Post from Vermont is returned to sender; Who is A Quick One; The Cavern experiments; The Volares get good print

Scene, heard

Post From Vermont has called it quits, breaking up soon after returning home from a short tour through the Midwest. The band said in a brief statement posted to its Web site that the split "came down to the fact that our music didn't live up to what we thought it could have been, and we realized there is no use struggling and forcing something to happen." Look for the now ex-members of Post From Vermont -- singer-guitarists Kris Youmans and Dylan Silvers, bassist Jeff Parker, and drummer Mike Sanger -- to turn up in new bands before the end of the year...

A Quick One bills itself as "the world's greatest Who cover band," and that might turn out to be truth in advertising. However, it's probably still a bit early to be making that claim, since the group performed for the first and only time last month at Bar of Soap. The band, which consists of Tripping Daisy's Phil Karnats and Ben Curtis and former Buck Pets Chris Savage and Ricky Pearson, will perform its second gig on August 20 at The Cavern, with Dedicated Followers of Fashion, a tribute to The Kinks. Curtis turns up in Dedicated Followers of Fashion as well, along with his brother Brandon Curtis and Josh Garza (both of Captain Audio), Eric Hermeyer (Mazinga Phaser), and Lindsay Romig. In addition, Shannon Griggs and Mark Crowder will be spinning 1960s mod and psychedelic rock before and after each set. And if anyone was fortunate enough to catch Crowder's DJ sets at The London Tavern and Liquid Lounge in the past, that's reason enough to come down to The Cavern...
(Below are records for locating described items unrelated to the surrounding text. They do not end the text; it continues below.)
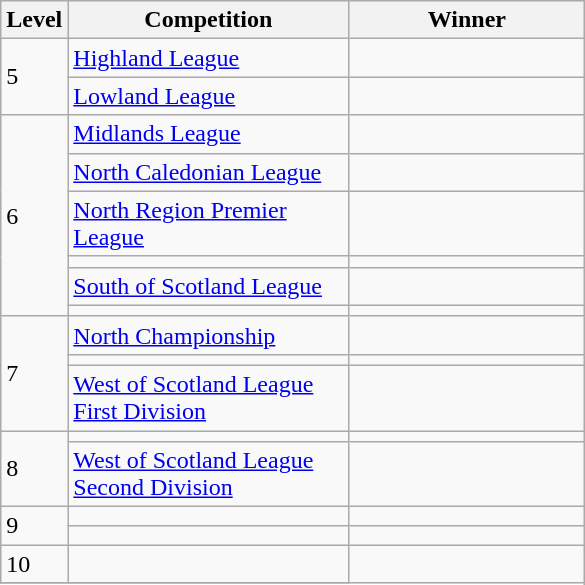
Lowland League [208, 96]
6 [34, 216]
8 [34, 468]
West of Scotland League First Division [208, 398]
Winner [467, 20]
North Championship [208, 335]
5 [34, 77]
7 [34, 373]
Highland League [208, 58]
Competition [208, 20]
North Caledonian League [208, 172]
Level [34, 20]
North Region Premier League [208, 224]
West of Scotland League Second Division [208, 474]
10 [34, 564]
South of Scotland League [208, 286]
9 [34, 526]
Midlands League [208, 134]
Find where the given text appears and provide that cell's center as (X, Y) coordinate. 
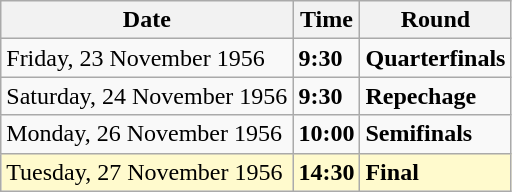
Time (326, 20)
Date (147, 20)
Final (436, 172)
Quarterfinals (436, 58)
Tuesday, 27 November 1956 (147, 172)
Friday, 23 November 1956 (147, 58)
Semifinals (436, 134)
Repechage (436, 96)
Monday, 26 November 1956 (147, 134)
Round (436, 20)
10:00 (326, 134)
14:30 (326, 172)
Saturday, 24 November 1956 (147, 96)
Return the [x, y] coordinate for the center point of the cell that contains the specified text.  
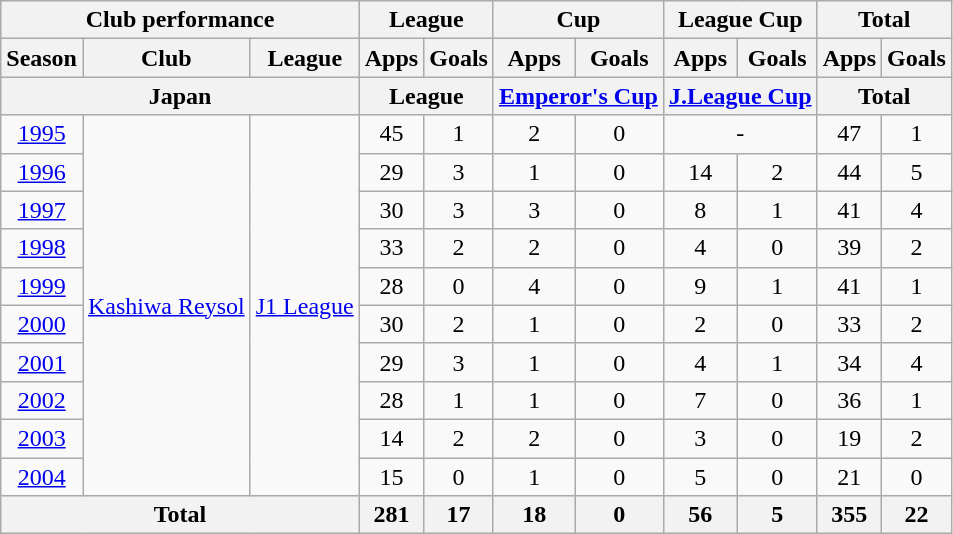
- [740, 134]
1998 [42, 248]
1995 [42, 134]
2001 [42, 362]
Season [42, 58]
21 [849, 477]
Japan [180, 96]
44 [849, 172]
Club [166, 58]
281 [391, 515]
Club performance [180, 20]
2002 [42, 400]
1996 [42, 172]
Emperor's Cup [578, 96]
8 [700, 210]
355 [849, 515]
56 [700, 515]
39 [849, 248]
9 [700, 286]
2003 [42, 438]
36 [849, 400]
1999 [42, 286]
17 [459, 515]
1997 [42, 210]
7 [700, 400]
J.League Cup [740, 96]
Kashiwa Reysol [166, 306]
19 [849, 438]
Cup [578, 20]
47 [849, 134]
League Cup [740, 20]
2004 [42, 477]
2000 [42, 324]
45 [391, 134]
22 [917, 515]
J1 League [304, 306]
18 [534, 515]
34 [849, 362]
15 [391, 477]
Identify which cell holds the provided text, then report its [X, Y] central coordinate. 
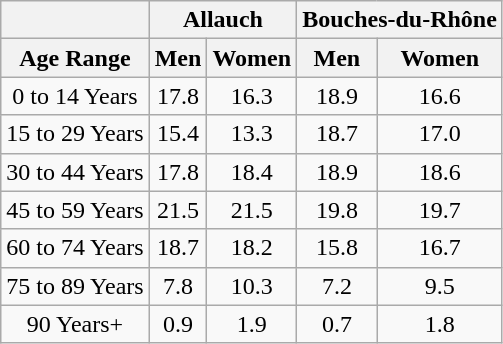
15.8 [338, 248]
19.8 [338, 210]
Age Range [75, 58]
30 to 44 Years [75, 172]
17.0 [440, 134]
18.6 [440, 172]
0 to 14 Years [75, 96]
19.7 [440, 210]
1.8 [440, 324]
18.2 [252, 248]
13.3 [252, 134]
75 to 89 Years [75, 286]
16.7 [440, 248]
15.4 [178, 134]
60 to 74 Years [75, 248]
16.6 [440, 96]
0.7 [338, 324]
45 to 59 Years [75, 210]
15 to 29 Years [75, 134]
1.9 [252, 324]
Allauch [222, 20]
10.3 [252, 286]
16.3 [252, 96]
18.4 [252, 172]
9.5 [440, 286]
7.8 [178, 286]
0.9 [178, 324]
Bouches-du-Rhône [400, 20]
90 Years+ [75, 324]
7.2 [338, 286]
Find where the given text appears and provide that cell's center as [X, Y] coordinate. 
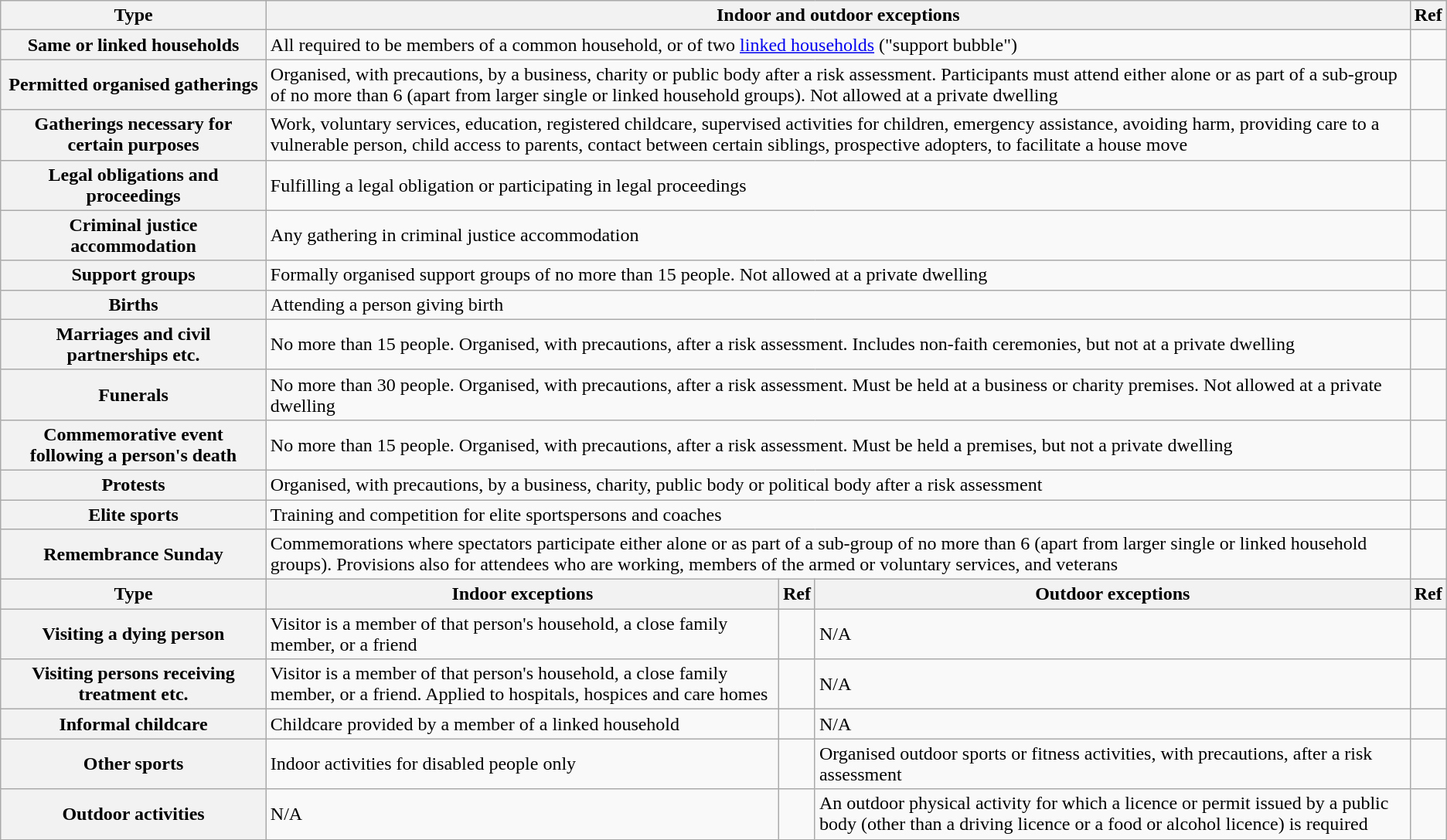
Indoor exceptions [523, 594]
Attending a person giving birth [838, 305]
Gatherings necessary for certain purposes [134, 134]
Remembrance Sunday [134, 555]
Permitted organised gatherings [134, 85]
Indoor activities for disabled people only [523, 764]
Criminal justice accommodation [134, 235]
Legal obligations and proceedings [134, 186]
Visitor is a member of that person's household, a close family member, or a friend. Applied to hospitals, hospices and care homes [523, 685]
Visiting persons receiving treatment etc. [134, 685]
Births [134, 305]
Marriages and civil partnerships etc. [134, 345]
Elite sports [134, 514]
Training and competition for elite sportspersons and coaches [838, 514]
Organised outdoor sports or fitness activities, with precautions, after a risk assessment [1112, 764]
All required to be members of a common household, or of two linked households ("support bubble") [838, 45]
No more than 15 people. Organised, with precautions, after a risk assessment. Must be held a premises, but not a private dwelling [838, 445]
No more than 15 people. Organised, with precautions, after a risk assessment. Includes non-faith ceremonies, but not at a private dwelling [838, 345]
Childcare provided by a member of a linked household [523, 724]
Funerals [134, 394]
Indoor and outdoor exceptions [838, 15]
Fulfilling a legal obligation or participating in legal proceedings [838, 186]
Visitor is a member of that person's household, a close family member, or a friend [523, 634]
Organised, with precautions, by a business, charity, public body or political body after a risk assessment [838, 485]
Support groups [134, 275]
Other sports [134, 764]
Protests [134, 485]
Outdoor exceptions [1112, 594]
Outdoor activities [134, 815]
Informal childcare [134, 724]
Formally organised support groups of no more than 15 people. Not allowed at a private dwelling [838, 275]
Same or linked households [134, 45]
Any gathering in criminal justice accommodation [838, 235]
Visiting a dying person [134, 634]
Commemorative event following a person's death [134, 445]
Speaking of The Cavern, the club on Lower Greenville will host a multimedia set by former Course of Empire guitarist Mike Graff and Casey Hess (Doosu, Jump Rope Girls) on August 24. No word as to what Graff and Hess' collaboration will involve, but since there isn't a cover charge that night, it couldn't hurt to go down to The Cavern and find out for yourself. At least we don't think it can...

Bucks Burnett and his band The Volares received a nice pat on the back in the July issue of the British rock magazine MOJO. The review calls The Volares' 1998 album, The Night We Taught Ourselves to Sing, "an excellent debut" that "nods toward the likes of CSN&Y and Led Zep, but does so with a refreshing lack of pomposity." Couldn't have said it better ourselves. All we can add is this: The album couldn't have taken longer to reach MOJO if Burnett had sent it across the Atlantic Ocean in a bottle. And knowing Burnett, that's probably exactly how it arrived.